The scope of the guaranty is therefore unclear. For that reason we believe that the parties’ subsequent conduct was material to a proper construction of it, one that would give effect to their intentions. The affidavits disclose a dispute over that conduct. The bank claims that it was asked by Jack to extend additional credit in December 1974 to keep Harold from being thrown into bankruptcy. It admits that it had reservations about the further extension of credit to Harold at that time. The bank’s chairman stated in his affidavit that on or shortly before December 23, 1974, he was “reluctant” to extend additional credit to Harold. Jack does not dispute that Harold had financial problems, but denies either requesting the extension of credit or knowing or being told anything about Harold’s business arrangements. He claims that the extension of credit was not contemplated at the time of the guaranty agreement and was not covered by it.
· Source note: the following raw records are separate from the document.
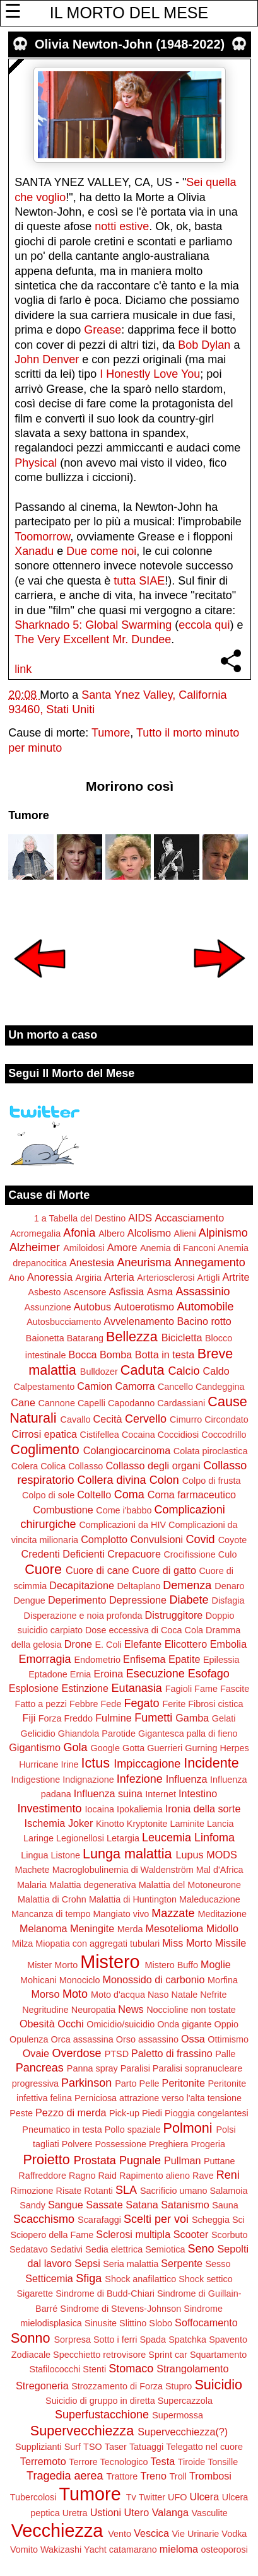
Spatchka (187, 2339)
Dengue (29, 1600)
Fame (206, 1689)
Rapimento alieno (154, 2176)
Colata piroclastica (210, 1451)
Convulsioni (156, 1539)
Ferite (173, 1704)
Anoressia (50, 1277)
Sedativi (66, 2249)
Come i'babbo (123, 1510)
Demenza (187, 1585)
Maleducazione (209, 1899)
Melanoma (43, 1928)
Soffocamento (206, 2322)
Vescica (151, 2533)
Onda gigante (184, 2024)
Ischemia (45, 1823)
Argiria (88, 1278)
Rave (203, 2176)
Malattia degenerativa (92, 1885)
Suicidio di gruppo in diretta (100, 2401)
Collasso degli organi (152, 1465)
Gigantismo (35, 1747)
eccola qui (204, 625)
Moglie (216, 1964)
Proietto (46, 2159)
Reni (228, 2175)
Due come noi (101, 551)
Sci (238, 2220)
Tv (131, 2497)
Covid (200, 1539)
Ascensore (84, 1292)
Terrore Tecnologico (108, 2462)
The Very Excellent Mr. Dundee (93, 639)
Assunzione (47, 1307)
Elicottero (186, 1644)
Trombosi (210, 2475)
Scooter (191, 2234)
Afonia (79, 1233)
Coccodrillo (223, 1435)
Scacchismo (43, 2219)
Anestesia (91, 1262)
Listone (64, 1855)
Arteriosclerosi (165, 1278)
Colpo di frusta (211, 1481)
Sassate (104, 2204)
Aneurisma (144, 1262)
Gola (76, 1747)
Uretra (75, 2513)
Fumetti (153, 1717)
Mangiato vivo (121, 1914)
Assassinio (203, 1291)
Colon (164, 1480)
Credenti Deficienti (63, 1553)
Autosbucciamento (63, 1322)
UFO (177, 2497)
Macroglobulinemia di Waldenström (123, 1870)
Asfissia (126, 1291)
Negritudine (45, 2010)
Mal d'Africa (219, 1870)
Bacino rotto (204, 1321)
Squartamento (218, 2355)
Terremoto (43, 2461)
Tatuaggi (146, 2447)
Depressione (138, 1600)
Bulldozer (99, 1372)
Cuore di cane (97, 1570)
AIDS (140, 1217)
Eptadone (47, 1674)
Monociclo (79, 1980)
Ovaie (36, 2053)
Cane (23, 1402)
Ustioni (105, 2512)
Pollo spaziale (133, 2129)
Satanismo (185, 2204)
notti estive (122, 226)
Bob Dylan (204, 345)
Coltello (94, 1494)
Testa (163, 2461)
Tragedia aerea (64, 2475)
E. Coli (108, 1645)
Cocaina (138, 1435)
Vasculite (209, 2513)
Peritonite (183, 2083)
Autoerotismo (144, 1306)
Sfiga (89, 2278)
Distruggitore (174, 1615)
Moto (75, 1994)
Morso (45, 1994)
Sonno (30, 2338)
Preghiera (168, 2144)
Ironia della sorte (203, 1808)
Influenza (187, 1779)
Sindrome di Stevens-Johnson (120, 2309)
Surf (72, 2447)
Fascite (234, 1689)
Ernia (80, 1674)
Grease (102, 329)
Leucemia (166, 1837)
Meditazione (222, 1914)
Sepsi (87, 2263)
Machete (32, 1870)
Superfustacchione (102, 2414)
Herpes (234, 1748)
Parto (125, 2083)
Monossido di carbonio (153, 1979)
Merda (130, 1929)
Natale (185, 1995)
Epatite (184, 1659)
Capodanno (131, 1403)
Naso (158, 1995)
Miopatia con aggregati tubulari (97, 1943)
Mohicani (38, 1980)
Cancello (175, 1387)
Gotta (133, 1748)
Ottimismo (228, 2039)
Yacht (95, 2549)
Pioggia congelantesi (207, 2113)
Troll (178, 2476)
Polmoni (187, 2128)
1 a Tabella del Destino (80, 1218)
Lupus (190, 1854)
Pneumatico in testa (62, 2129)
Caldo (216, 1371)
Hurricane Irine (48, 1764)
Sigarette (35, 2293)
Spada (153, 2339)
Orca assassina (82, 2039)
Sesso (217, 2264)
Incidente (211, 1763)
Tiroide (191, 2462)
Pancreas (40, 2067)
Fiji (29, 1717)
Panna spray (92, 2068)
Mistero (109, 1962)
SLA (126, 2190)
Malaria (32, 1885)
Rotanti (98, 2191)
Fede (111, 1704)
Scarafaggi (99, 2220)
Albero (111, 1233)
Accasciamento (189, 1217)
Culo (227, 1554)
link (23, 669)
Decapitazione (81, 1585)
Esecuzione (155, 1673)
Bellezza (132, 1336)
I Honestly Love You (150, 374)
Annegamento (210, 1262)
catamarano (133, 2549)
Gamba (192, 1717)
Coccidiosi (178, 1435)
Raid (107, 2176)
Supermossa (177, 2415)
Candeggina (220, 1387)
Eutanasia (137, 1688)
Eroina (108, 1673)
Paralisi (135, 2068)
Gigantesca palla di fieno (188, 1733)
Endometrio (97, 1660)
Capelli (91, 1403)
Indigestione (36, 1780)
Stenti (94, 2369)
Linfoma (214, 1837)
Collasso (85, 1466)
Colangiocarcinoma (127, 1450)
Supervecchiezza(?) (183, 2431)
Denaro (229, 1586)
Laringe (38, 1838)
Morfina (223, 1980)
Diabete (188, 1600)
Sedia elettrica (114, 2249)
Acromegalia (35, 1233)
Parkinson (86, 2083)
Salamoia (228, 2191)
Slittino (132, 2323)
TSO (92, 2447)
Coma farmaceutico (192, 1494)
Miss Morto (187, 1943)
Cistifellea (99, 1435)
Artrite (235, 1277)
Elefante (142, 1644)
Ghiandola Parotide (97, 1733)
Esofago (209, 1673)
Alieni (185, 1233)
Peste (21, 2113)
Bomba (116, 1354)
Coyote (232, 1540)
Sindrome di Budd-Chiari (105, 2293)
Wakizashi (60, 2549)
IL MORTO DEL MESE (129, 12)
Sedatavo (28, 2249)
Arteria (119, 1277)
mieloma (179, 2549)
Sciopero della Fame (51, 2235)
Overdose (77, 2053)
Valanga (170, 2512)
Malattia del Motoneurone (190, 1885)
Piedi (152, 2113)
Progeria (208, 2144)
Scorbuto (229, 2235)
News (130, 2009)
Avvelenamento (139, 1321)
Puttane (219, 2161)
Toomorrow (42, 536)
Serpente (181, 2263)
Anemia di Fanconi (177, 1248)
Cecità (107, 1419)
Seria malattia (130, 2264)
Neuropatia (93, 2010)
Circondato (226, 1419)
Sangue (65, 2204)
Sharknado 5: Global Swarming (93, 625)
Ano (16, 1278)
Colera (24, 1466)
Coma (129, 1494)
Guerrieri (164, 1748)
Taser (116, 2447)
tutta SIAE (139, 580)
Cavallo (76, 1419)
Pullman (182, 2160)
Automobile (205, 1306)
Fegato (141, 1703)
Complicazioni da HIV (122, 1525)
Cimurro (186, 1419)
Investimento (50, 1808)
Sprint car (167, 2355)
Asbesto (44, 1292)
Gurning (201, 1748)
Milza (22, 1943)
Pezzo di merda (70, 2112)
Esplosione (34, 1688)
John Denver (47, 359)
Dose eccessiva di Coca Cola (144, 1630)
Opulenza (29, 2039)
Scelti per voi (156, 2219)
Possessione (120, 2144)
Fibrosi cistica (215, 1704)
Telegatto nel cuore (204, 2447)
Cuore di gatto (164, 1570)
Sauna (225, 2205)
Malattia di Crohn (52, 1899)
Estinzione (84, 1688)
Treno (153, 2475)
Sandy (32, 2205)
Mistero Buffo (172, 1965)
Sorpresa (72, 2339)
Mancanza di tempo (51, 1914)
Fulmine (113, 1717)
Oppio (226, 2024)
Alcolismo (149, 1232)
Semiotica (165, 2249)
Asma (160, 1291)
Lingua (34, 1855)
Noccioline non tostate (191, 2010)
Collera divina (112, 1480)
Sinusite (101, 2323)
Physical (36, 463)
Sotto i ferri (115, 2339)
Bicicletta (181, 1337)
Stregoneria (42, 2385)
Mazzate (172, 1913)
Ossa (193, 2038)
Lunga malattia (127, 1854)
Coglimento (45, 1449)
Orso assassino (147, 2039)
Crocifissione (189, 1554)
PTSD (117, 2054)
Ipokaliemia (140, 1809)
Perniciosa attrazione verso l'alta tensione (158, 2098)
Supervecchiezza (82, 2431)
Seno (200, 2248)
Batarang (85, 1338)
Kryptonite (147, 1824)
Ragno (82, 2176)
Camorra (135, 1386)
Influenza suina (108, 1793)
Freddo (78, 1718)
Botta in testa (165, 1354)
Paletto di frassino (172, 2053)
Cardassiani (181, 1403)
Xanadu (34, 551)
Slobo (160, 2323)
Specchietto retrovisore (99, 2355)
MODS (221, 1854)
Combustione (63, 1509)
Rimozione (32, 2191)
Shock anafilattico (140, 2279)
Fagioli (178, 1689)
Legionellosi (80, 1838)
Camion (94, 1386)
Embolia (228, 1644)
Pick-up (124, 2113)
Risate (69, 2191)
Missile (230, 1943)
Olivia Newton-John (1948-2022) (130, 44)
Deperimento (77, 1600)
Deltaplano (138, 1586)
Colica (53, 1466)
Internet (160, 1794)
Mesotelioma (175, 1928)
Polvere (77, 2144)
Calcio (183, 1371)
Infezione (140, 1779)
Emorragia (44, 1659)
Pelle (149, 2083)
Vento (119, 2534)
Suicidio (218, 2384)
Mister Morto (52, 1965)
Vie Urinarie (195, 2534)
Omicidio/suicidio (120, 2024)
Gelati (224, 1718)
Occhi (70, 2023)
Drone (78, 1644)
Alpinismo (223, 1233)
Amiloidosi (84, 1248)
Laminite (187, 1824)
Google (105, 1748)
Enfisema (144, 1659)
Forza (50, 1718)
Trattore (122, 2476)
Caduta (142, 1370)
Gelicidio (37, 1733)
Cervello (146, 1419)
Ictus (95, 1763)
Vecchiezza (57, 2531)
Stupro (178, 2386)
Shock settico (206, 2279)
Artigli (208, 1278)
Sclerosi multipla (133, 2234)
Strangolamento (192, 2368)
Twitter (152, 2497)
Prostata (95, 2160)
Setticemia (49, 2278)
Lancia (220, 1824)
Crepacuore (134, 1553)
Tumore (110, 732)
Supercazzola (185, 2401)
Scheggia (211, 2220)
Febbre (83, 1704)
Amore (122, 1247)
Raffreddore (42, 2176)
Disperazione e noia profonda (83, 1616)
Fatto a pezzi (41, 1704)
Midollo (222, 1928)
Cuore (43, 1569)
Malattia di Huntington (133, 1899)
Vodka (234, 2534)
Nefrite (213, 1995)
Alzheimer (34, 1247)
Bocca (83, 1354)
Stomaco (130, 2368)
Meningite (92, 1928)
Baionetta (45, 1338)
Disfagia (228, 1600)
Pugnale (140, 2160)
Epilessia (221, 1660)
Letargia (123, 1838)
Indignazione (88, 1780)
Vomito (24, 2549)
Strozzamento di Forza (117, 2386)
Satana (142, 2204)
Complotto (104, 1539)
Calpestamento (43, 1387)
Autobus (92, 1306)
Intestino (198, 1793)
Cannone (56, 1403)
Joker (80, 1823)
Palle (225, 2054)
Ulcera (204, 2496)
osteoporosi (224, 2549)
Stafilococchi (55, 2369)
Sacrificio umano (173, 2191)
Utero (137, 2512)
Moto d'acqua (118, 1995)
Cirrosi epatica (44, 1434)
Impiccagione (147, 1763)
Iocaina (99, 1809)
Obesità (37, 2023)
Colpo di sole (48, 1495)
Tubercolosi (33, 2497)
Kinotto (110, 1824)
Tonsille (223, 2462)
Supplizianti (38, 2447)
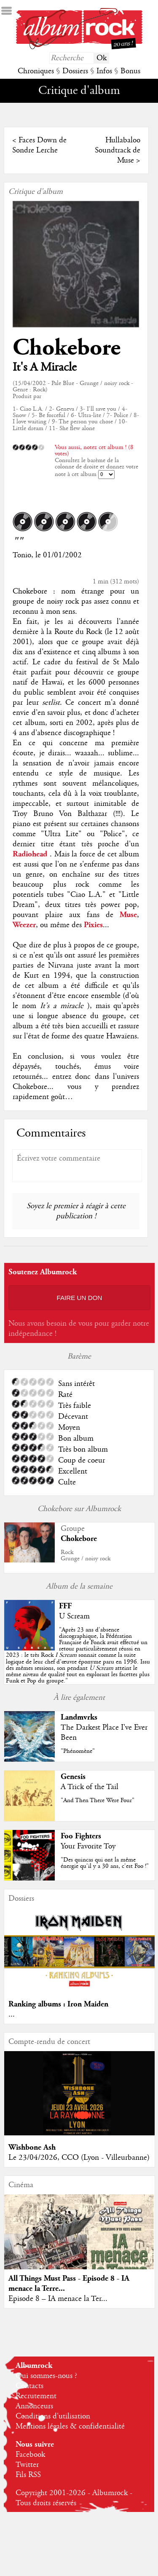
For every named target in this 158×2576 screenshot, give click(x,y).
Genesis (73, 1777)
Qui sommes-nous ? (46, 2376)
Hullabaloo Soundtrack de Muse (117, 150)
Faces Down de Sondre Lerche (39, 145)
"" (78, 1655)
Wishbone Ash (32, 2147)
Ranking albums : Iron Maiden (58, 2004)
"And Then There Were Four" (97, 1800)
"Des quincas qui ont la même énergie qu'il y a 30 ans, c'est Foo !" (105, 1863)
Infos (104, 71)
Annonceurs (34, 2406)
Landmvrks (79, 1717)
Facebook (30, 2455)
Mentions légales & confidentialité (70, 2426)
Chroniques (36, 71)
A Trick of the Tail (89, 1787)
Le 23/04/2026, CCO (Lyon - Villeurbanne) (79, 2158)
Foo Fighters (81, 1836)
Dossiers (75, 71)
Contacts (29, 2386)
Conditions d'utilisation (53, 2416)
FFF (65, 1606)
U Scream (74, 1616)
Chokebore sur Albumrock (79, 1509)
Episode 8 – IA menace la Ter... (57, 2299)
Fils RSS (28, 2475)
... (11, 2014)
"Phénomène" (78, 1751)
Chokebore (67, 347)
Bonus (130, 71)
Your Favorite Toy (88, 1846)
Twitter (27, 2465)
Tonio (22, 555)
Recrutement (36, 2396)
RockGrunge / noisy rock (85, 1555)
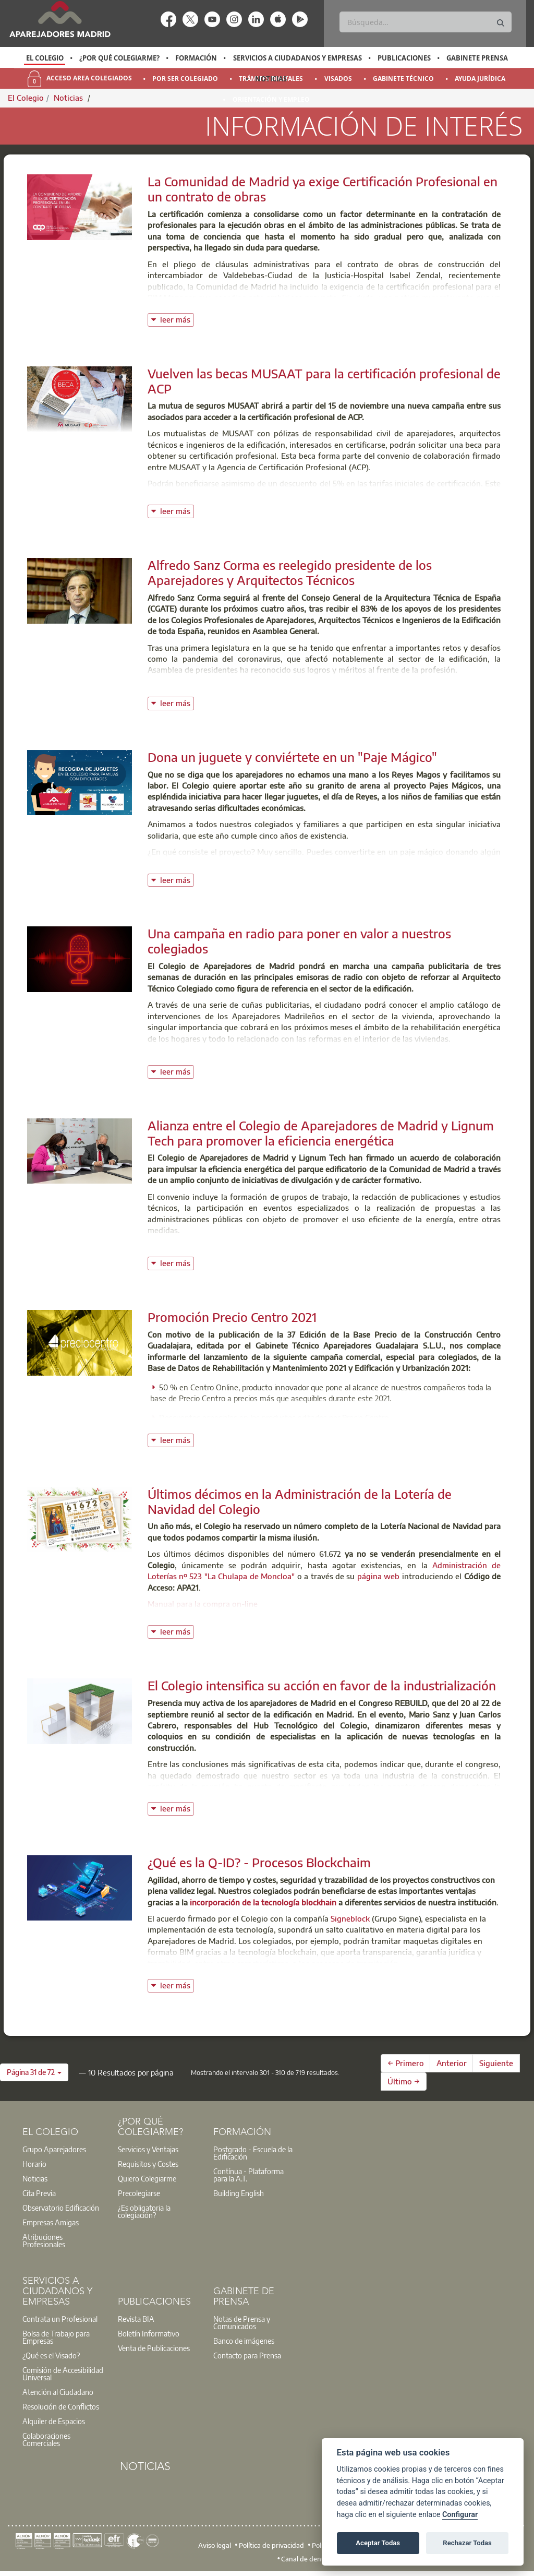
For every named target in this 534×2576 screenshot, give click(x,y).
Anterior (451, 2063)
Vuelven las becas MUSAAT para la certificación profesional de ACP (324, 380)
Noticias (271, 79)
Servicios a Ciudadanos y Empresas (297, 58)
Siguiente (496, 2063)
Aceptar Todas (378, 2543)
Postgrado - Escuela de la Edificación (253, 2152)
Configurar (460, 2514)
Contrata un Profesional (60, 2318)
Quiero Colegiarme (147, 2178)
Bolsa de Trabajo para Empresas (56, 2337)
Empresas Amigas (50, 2222)
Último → (403, 2081)
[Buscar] (425, 21)
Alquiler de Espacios (53, 2421)
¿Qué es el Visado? (51, 2355)
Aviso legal (214, 2545)
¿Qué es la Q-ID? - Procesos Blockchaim (259, 1862)
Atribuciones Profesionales (43, 2240)
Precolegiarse (139, 2193)
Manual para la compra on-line (203, 1603)
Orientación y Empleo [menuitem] (271, 99)
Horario (34, 2163)
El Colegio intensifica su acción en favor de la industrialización (322, 1685)
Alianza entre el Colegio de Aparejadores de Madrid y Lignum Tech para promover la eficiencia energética (321, 1132)
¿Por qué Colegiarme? (119, 58)
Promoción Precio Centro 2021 (232, 1317)
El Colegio (45, 58)
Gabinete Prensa (477, 58)
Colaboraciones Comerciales (46, 2439)
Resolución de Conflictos (60, 2406)
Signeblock (350, 1918)
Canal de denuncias (311, 2559)
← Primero (405, 2063)
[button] (34, 2072)
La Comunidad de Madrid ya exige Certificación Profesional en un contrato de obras (322, 188)
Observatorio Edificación (60, 2207)
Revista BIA (136, 2318)
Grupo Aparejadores (54, 2149)
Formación (196, 58)
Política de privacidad (271, 2545)
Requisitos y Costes (148, 2163)
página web (378, 1576)
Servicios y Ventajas (148, 2149)
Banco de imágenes (243, 2340)
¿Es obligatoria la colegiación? (144, 2211)
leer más (177, 318)
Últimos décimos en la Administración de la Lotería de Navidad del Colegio (300, 1501)
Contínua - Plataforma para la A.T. (248, 2174)
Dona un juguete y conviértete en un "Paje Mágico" (292, 757)
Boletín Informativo (148, 2333)
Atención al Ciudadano (57, 2391)
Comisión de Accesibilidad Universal (62, 2373)
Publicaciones (404, 58)
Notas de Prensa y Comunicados (241, 2322)
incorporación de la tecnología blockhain (263, 1902)
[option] (44, 57)
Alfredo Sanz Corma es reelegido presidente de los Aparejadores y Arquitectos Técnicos (290, 572)
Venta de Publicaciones (154, 2348)
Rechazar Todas (467, 2543)
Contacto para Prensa (247, 2355)
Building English (238, 2193)
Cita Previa (39, 2193)
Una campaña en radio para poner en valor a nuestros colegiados (299, 940)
The anomaly in this case is that each of the parties on appeal relies on the position expressed in the other’s affidavits. Jack argues that the bank’s affidavits show that it sought assurances from him for the extensions of credit and relied upon those assurances, thus disclosing the bank’s feeling *1026that its loans were not “proper” and therefore not covered by the guaranty. Yet, Jack denies that the conversations recorded in the affidavits executed by the bank’s officers ever took place. The bank submitted the affidavits to support its motion for summary judgment, but now argues that they should be disregarded. Because summary judgment is such a drastic remedy, it should not be employed unless the right of the moving party is free from doubt. (Dakovitz v. Arrow Road Construction Co. (1975), 26 Ill. App. 3d 56, 61, 324 N.E.2d 444, 450.) In view of the wording of the guaranty and the unusual posture the parties have taken with respect to the affidavits of the other, neither party’s case is free from doubt. The wiser judicial policy is to permit the resolution of the dispute by trial rather than by summary judgment, so that through cross-examination of witnesses the facts can be fully explored. Wegener v. Anna (1973), 11 Ill. App. 3d 316, 320, 296 N.E.2d 589, 591.

Judgment reversed and remanded.

McGILLICUDDY, P. J., and McNAMARA, J., concur.